Mathematical model (from 1620)

Commentary
Mathematical model (from 1620)

MATHEMATICAL MODEL, 1620

Description. Material(s): Alabaster, wood, brass. Dimensions: H 760 mm, W 450 mm, D 450 mm. Provenance: Originally given to the Bodleian Library by Sir Clement Edmondes in 1620. Lent to the Museum of the History of Science in 1952: Inventory No. 90861.

Origin. In 1620 Henry Savile began the lectures that inaugurated his new Oxford professorships of geometry and astronomy. The professors were based in the Bodleian Library's Tower of the Five Orders. In the same year Sir Clement Edmondes (1564?-1622), a diplomat and municipal official of London who was also Clerk of the Council and Fellow of All Souls, donated this 'mathematical model' to the library. Von Uffenbach’s account reveals that it was displayed in the Bodleian along with the armillary sphere and quadrant; but its precise symbolic meaning and pedagogical purpose remain unclear.
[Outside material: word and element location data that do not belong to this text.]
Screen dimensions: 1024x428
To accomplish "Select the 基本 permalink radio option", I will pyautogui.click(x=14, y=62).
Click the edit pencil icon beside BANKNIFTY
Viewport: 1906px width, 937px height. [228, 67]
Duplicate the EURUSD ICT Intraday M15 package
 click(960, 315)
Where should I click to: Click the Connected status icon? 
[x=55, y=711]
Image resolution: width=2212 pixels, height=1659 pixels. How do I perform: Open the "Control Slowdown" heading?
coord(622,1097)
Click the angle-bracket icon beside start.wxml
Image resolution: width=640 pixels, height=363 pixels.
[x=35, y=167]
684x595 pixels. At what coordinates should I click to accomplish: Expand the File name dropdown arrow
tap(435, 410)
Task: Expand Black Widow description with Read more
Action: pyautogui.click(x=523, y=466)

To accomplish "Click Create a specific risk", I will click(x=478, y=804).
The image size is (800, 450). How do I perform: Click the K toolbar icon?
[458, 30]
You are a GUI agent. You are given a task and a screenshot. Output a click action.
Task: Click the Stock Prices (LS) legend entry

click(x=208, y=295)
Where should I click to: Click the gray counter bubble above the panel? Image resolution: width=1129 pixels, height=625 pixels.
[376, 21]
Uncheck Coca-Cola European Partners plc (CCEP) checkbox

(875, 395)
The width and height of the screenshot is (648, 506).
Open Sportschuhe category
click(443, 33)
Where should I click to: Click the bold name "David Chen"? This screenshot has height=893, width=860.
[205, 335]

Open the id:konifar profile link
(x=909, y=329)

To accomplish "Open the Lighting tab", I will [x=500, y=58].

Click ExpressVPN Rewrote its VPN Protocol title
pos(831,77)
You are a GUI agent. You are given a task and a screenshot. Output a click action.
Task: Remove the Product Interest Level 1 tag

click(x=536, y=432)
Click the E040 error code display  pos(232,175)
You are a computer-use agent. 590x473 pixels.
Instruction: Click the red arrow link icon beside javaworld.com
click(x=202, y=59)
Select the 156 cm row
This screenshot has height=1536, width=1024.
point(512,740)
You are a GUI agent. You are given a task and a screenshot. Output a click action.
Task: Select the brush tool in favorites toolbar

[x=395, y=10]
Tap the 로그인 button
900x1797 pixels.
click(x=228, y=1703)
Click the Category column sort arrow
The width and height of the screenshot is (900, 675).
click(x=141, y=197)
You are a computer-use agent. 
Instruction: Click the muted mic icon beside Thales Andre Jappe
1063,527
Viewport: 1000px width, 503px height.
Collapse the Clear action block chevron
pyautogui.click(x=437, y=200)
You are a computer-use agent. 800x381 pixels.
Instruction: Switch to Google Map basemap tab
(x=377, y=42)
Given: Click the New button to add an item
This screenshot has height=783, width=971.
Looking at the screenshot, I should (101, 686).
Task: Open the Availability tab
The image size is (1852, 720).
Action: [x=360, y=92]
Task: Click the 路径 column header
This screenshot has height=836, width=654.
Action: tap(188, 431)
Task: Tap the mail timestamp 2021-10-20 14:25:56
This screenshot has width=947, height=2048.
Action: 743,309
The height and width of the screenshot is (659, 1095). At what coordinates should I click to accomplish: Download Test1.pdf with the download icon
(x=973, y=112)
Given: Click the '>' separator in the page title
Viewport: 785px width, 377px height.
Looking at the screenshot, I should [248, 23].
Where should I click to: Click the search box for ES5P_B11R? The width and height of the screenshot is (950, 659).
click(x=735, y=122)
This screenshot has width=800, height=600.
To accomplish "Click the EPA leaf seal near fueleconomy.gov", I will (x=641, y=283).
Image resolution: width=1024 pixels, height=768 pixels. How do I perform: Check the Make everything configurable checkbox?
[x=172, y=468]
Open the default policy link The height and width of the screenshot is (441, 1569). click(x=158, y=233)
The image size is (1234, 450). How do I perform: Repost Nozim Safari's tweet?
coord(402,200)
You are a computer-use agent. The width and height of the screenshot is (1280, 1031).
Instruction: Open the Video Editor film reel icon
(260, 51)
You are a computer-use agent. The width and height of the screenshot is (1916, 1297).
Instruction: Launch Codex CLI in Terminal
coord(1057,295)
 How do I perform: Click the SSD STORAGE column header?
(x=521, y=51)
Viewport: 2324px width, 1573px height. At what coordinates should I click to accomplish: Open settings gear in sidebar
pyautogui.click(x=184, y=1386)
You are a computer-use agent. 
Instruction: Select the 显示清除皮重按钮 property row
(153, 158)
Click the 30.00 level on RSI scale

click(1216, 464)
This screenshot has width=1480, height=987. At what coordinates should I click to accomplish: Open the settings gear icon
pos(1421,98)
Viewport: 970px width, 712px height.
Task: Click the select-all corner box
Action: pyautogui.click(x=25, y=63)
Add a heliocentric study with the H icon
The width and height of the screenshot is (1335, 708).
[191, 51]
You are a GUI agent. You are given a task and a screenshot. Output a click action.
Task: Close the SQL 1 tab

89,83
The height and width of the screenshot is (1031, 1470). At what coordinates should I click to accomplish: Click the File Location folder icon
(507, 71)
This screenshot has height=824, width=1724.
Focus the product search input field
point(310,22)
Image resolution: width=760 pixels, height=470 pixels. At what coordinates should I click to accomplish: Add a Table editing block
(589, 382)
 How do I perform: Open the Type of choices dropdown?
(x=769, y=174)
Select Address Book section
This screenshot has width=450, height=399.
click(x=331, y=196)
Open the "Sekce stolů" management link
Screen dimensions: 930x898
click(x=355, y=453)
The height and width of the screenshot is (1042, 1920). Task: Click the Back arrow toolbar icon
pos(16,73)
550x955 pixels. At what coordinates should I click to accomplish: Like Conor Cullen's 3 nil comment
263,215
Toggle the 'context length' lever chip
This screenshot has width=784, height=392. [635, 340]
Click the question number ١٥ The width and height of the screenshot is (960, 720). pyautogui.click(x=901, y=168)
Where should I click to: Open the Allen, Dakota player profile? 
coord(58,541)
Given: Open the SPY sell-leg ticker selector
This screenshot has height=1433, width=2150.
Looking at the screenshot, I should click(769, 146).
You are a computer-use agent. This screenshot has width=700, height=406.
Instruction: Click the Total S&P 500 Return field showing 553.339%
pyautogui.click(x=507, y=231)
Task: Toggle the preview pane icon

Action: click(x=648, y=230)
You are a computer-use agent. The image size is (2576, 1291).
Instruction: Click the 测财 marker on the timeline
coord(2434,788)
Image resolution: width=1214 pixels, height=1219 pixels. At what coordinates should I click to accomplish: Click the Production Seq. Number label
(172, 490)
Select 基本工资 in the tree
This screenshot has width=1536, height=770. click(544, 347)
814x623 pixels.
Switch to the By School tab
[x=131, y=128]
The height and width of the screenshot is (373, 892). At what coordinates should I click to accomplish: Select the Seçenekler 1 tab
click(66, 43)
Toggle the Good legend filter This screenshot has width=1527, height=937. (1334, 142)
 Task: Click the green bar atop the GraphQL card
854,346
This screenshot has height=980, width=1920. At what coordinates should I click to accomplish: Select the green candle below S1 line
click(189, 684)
Commentary. The alabaster sculpture combines geometry and architecture. Each side of the central column contains a rusticated version of one of the five architectural orders, with the fragmentary remains of the five Euclidean regular solids around the base. The whole is surmounted by a large dodecahedron, to which Plato had ascribed cosmological significance as reflecting the structure of the heavens. The model acts as a sort of symbolic and pedagogical machine, with the correspondence between the five geometrical solids and the five architectural orders providing part of the work's basic conceit.

Further reading: Alexander Marr, '"Curious and Useful Buildings”: The Mathematical Model of Sir Clement Edmondes', Bodleian Library Record, vol. 18, no. 2 (2004), pp. 108-50.